# Nikon D40/Sigma 70-300 question



## edwardspw (Mar 26, 2009)

I bought this "Sigma 70-300mm f/4-5.6 DG for Nikon" on ebay to use with my Nikon D40.  The Sigma website states "The built-in motor allows autofocus with all Nikon digital cameras."  Well, it doesn't.  Do any of you know if Sigma made a "for Nikon" lens like this that did not autofocus?  

Thanks in advance for all responses.


----------



## LuckySo-n-So (Mar 26, 2009)

I bought the same lens from Amazon/Adorama.  AF works fine on mine.  Does yours have a AF/M switch on it?  I think Sigma makes a non-HSM version of this lens, so this may be what you got.


----------



## edwardspw (Mar 26, 2009)

There's no switch for manual/auto.  I know Sigma makes this lens for several cameras, but it appeared the "for Nikon" name designated a unique model.


----------



## Dao (Mar 26, 2009)

Looks like there are 2 versions

With build-in motor (AF works in D40)
Sigma - Lenses


Without build-in motor (AF will not works in D40)
Sigma - Lenses


You may have the older version that do not have build-in motor.


----------



## hankejp (Mar 26, 2009)

Yes, there are 2 versions of the 70-300.  One with a HSM motor and yours.  I triple checked on this before I bought mine.


----------



## edwardspw (Mar 26, 2009)

It's my own fault, but I'm ticked off anyway.  Sigma's site shows four different 70-300 lenses.

1.  70-300
2.  70-300 for Nikon
3.  APO 70-300
4.  APO 70-300 for Nikon

Both of the "for Nikon" versions say it has a focus motor on the Sigma website.  The ebay ad said "for Nikon" and the lens cover says "for Nikon".

After all these years I made my first ebay purchase and I regret it.  I will keep the lens and use it but manually focusing will limit me alot.

Thanks for your replies.


----------



## LuckySo-n-So (Mar 26, 2009)

Sorry about that, dude.  I frickin' triple checked, quadruple checked, and double dog dare checked to make sure I got the HSM model.  Hope you didn't spend too much.  *Mine was about one fiddy*.  The APO is quite a bit more, but produces better results.
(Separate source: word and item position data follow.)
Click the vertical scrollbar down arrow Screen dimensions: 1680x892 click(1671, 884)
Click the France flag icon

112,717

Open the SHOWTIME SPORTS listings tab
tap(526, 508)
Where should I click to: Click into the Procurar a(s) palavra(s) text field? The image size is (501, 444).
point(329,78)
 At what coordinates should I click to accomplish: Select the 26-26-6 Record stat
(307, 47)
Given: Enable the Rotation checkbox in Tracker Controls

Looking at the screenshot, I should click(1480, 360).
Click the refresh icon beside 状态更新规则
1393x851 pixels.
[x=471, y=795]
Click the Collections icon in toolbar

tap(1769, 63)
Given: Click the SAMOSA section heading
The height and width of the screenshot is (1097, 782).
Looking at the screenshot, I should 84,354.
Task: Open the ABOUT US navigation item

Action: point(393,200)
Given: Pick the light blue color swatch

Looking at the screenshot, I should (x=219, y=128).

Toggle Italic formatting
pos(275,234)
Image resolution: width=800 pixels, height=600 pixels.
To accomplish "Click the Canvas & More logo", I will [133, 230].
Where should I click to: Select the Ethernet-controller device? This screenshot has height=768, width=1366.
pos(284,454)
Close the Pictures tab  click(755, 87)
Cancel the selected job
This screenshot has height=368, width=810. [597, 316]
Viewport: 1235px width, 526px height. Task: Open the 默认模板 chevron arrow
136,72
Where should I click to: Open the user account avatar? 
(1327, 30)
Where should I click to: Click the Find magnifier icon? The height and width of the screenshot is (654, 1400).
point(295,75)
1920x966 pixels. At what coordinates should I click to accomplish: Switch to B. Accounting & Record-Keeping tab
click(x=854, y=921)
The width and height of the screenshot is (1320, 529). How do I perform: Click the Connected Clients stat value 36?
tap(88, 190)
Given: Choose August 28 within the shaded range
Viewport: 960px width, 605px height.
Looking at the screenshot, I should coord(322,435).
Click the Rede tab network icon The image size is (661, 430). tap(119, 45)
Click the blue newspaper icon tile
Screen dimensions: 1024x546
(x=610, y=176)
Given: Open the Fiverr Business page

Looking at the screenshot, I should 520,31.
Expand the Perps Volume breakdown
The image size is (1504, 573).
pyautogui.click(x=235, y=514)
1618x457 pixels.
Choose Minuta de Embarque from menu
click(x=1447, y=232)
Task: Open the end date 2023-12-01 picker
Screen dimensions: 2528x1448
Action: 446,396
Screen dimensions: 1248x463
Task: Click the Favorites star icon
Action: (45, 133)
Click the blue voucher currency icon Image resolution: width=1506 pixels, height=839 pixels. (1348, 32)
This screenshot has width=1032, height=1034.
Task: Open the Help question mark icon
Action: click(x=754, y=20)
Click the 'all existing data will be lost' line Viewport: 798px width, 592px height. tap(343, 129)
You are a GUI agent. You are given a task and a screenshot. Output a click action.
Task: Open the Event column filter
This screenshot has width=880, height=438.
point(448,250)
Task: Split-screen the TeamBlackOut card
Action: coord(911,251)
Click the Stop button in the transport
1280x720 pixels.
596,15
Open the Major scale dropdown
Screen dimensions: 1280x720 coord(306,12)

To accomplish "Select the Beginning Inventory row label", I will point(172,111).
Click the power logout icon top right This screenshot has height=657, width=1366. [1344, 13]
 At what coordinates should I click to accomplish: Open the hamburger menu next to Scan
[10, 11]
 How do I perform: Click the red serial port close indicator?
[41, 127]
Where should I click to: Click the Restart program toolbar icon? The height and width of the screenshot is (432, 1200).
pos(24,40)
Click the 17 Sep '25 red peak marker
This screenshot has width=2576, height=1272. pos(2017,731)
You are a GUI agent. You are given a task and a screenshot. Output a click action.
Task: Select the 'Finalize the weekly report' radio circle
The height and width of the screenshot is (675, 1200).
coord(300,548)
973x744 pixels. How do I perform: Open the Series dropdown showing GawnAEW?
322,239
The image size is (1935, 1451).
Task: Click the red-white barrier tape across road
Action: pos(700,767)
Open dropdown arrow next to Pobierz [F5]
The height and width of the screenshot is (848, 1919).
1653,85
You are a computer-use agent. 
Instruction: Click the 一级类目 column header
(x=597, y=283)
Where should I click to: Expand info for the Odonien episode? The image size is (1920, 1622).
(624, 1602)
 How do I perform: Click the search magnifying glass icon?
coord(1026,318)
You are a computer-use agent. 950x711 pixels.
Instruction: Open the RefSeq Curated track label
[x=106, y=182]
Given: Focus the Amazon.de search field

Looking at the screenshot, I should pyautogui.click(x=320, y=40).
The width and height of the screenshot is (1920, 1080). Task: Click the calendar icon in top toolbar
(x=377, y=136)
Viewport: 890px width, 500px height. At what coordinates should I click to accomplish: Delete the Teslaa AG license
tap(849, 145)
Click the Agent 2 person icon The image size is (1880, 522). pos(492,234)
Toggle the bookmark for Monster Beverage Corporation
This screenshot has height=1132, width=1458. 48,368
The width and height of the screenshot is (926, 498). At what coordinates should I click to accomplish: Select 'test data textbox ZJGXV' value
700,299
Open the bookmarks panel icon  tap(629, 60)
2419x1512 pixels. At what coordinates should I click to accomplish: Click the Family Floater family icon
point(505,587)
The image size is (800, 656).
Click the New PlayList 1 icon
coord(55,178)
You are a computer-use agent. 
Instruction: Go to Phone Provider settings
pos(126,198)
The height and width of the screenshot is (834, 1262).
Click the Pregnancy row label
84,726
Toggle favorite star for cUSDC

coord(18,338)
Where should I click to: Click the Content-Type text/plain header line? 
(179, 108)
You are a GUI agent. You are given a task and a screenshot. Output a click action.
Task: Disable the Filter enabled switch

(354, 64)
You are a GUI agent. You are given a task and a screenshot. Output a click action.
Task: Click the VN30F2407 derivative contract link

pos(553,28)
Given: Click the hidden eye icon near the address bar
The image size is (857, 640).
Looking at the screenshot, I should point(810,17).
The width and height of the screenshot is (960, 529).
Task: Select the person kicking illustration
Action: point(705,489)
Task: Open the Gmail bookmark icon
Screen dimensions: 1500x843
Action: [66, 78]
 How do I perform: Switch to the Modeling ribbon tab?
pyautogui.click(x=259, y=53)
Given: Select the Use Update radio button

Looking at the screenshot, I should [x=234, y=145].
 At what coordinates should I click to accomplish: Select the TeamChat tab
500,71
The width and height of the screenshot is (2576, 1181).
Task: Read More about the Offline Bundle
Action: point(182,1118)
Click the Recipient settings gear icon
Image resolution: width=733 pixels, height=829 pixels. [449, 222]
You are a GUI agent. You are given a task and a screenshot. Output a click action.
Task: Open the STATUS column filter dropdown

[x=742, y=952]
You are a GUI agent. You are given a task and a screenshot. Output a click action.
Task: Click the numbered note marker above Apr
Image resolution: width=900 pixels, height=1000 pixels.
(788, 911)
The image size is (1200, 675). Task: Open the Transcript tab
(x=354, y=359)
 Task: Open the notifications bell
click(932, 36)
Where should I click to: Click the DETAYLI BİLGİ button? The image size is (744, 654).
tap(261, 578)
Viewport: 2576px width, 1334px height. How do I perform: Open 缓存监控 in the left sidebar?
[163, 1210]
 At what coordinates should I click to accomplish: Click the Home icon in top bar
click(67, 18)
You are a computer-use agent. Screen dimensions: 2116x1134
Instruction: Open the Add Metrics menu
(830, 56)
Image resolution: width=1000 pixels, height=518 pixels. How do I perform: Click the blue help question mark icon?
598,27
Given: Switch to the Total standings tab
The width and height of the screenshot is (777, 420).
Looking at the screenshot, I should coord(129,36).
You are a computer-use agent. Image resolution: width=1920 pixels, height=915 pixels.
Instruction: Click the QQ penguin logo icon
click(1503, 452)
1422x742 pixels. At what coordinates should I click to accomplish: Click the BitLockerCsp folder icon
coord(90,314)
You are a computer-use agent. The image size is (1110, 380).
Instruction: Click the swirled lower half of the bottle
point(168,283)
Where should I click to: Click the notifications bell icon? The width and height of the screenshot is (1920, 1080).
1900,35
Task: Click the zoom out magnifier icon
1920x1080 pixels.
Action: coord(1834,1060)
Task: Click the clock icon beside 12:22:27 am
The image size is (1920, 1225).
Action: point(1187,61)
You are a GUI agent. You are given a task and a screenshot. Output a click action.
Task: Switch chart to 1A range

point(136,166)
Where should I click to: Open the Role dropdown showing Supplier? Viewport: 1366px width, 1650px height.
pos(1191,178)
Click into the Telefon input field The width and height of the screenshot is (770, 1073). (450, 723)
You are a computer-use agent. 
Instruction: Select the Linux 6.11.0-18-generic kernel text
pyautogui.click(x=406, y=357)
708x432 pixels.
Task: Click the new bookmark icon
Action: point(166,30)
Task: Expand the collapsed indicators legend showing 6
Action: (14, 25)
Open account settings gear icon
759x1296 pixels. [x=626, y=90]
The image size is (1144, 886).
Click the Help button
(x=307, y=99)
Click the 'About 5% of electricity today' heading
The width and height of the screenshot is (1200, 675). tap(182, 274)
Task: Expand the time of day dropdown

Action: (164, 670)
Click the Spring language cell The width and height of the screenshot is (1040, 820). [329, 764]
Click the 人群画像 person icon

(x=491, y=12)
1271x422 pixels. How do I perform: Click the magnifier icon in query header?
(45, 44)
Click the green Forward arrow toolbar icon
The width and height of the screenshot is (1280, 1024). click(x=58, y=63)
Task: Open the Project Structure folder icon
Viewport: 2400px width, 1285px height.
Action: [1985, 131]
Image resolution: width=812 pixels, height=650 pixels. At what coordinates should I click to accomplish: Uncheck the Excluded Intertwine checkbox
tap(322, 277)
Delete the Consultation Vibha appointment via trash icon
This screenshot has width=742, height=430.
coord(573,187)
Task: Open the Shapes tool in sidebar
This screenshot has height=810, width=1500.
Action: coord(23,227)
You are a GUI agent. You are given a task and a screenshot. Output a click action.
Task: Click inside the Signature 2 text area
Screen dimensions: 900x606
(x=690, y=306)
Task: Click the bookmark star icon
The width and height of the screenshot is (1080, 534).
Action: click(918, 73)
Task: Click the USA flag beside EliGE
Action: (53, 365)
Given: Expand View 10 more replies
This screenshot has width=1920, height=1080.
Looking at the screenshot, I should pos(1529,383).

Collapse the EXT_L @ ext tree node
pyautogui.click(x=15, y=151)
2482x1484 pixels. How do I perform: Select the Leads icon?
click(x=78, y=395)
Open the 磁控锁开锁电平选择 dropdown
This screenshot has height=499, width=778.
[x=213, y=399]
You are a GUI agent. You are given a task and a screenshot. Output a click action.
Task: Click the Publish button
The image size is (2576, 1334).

I have bought a few things from eBay, but only from people with high ratings and tens of thousands of sales.  I've been wanting to pull the trigger on a 100mm AIs E 2.8 lens from KEH or Adorama, but after spending 450+ on a new tripod and sb-600 this week, I'm gonna wait a while.

Just chalk it up as lesson learned.  Buy only AF-S lenses from Nikon or HSM lenses from Sigma for your D40--that is if you want auto focus.  Also, only shop online at places like Adorama, BHPhotoVideo, KEH, or Amazon to make sure you aren't being misled.  At Adorama and BH, there is always a "warning" if a lens won't autofocus with the D40/x/60.

Good luck and don't be discouraged, we all get burned every now and again...Like this one time I met this beautiful girl in a bar; pretty eyes, great rack, but she was wearing this scarf around her neck and had a deep raspy voice.....






















j/k.


----------



## smyth (Mar 26, 2009)

I have the version that will AF with the D40... I paid $329 CDN for it, you can figure out what that is in greenbacks for you yanks here : www.xe.com

Anyways, it's listed in my sig down there so you know which one it is. I really like it considering how little I paid for it in comparison to the Nikon 70-300 af-s


----------



## PatrickHMS (Mar 26, 2009)

I just got a Sigma 18-200mm lens with DC OS and HSM, I tried it on a D40 and really like what I see so far but don't tell the people who are Nikon brand conscious.

Not a Nikon, granted, but not Nikon priced either.  If I like it enough, might even sell my Nikon 18-200VR and get another lens I like for the money I now have to spend that is not tied up in such expensive glass.

I LOVE the Nikon glass with f/2.8 apertures, but many of them are $1,000 or more per lens.  For me, I would have to be insane and committed to spending that much $ on one lens (much less own several of them) so I look for alternatives in Tamron, Sigma, and Tokina lenses when I but faster lenses, or I buy older discontinued Nikon 2.8, that doesn't seem to go over to well here.

I might be the only one who has better things to do with hard earned money that to spend $1,000 or more per lens for what is a hobby.

To paraphrase, sometimes it seems to me like "He who dies with the most expensive camera equipment wins..."

But I really like the way the Sigma HSM and similiar non-Nikon lenses are now being produced with motors to AF on the Nikon D40 / D40X / D60.


----------



## LarryD (Mar 27, 2009)

You might like the lens..:thumbup:

As for manual focusing........That's the way we all had to use our cameras not too long ago..

I can't see how that could be limiting you too much if you really need that 300 end...


----------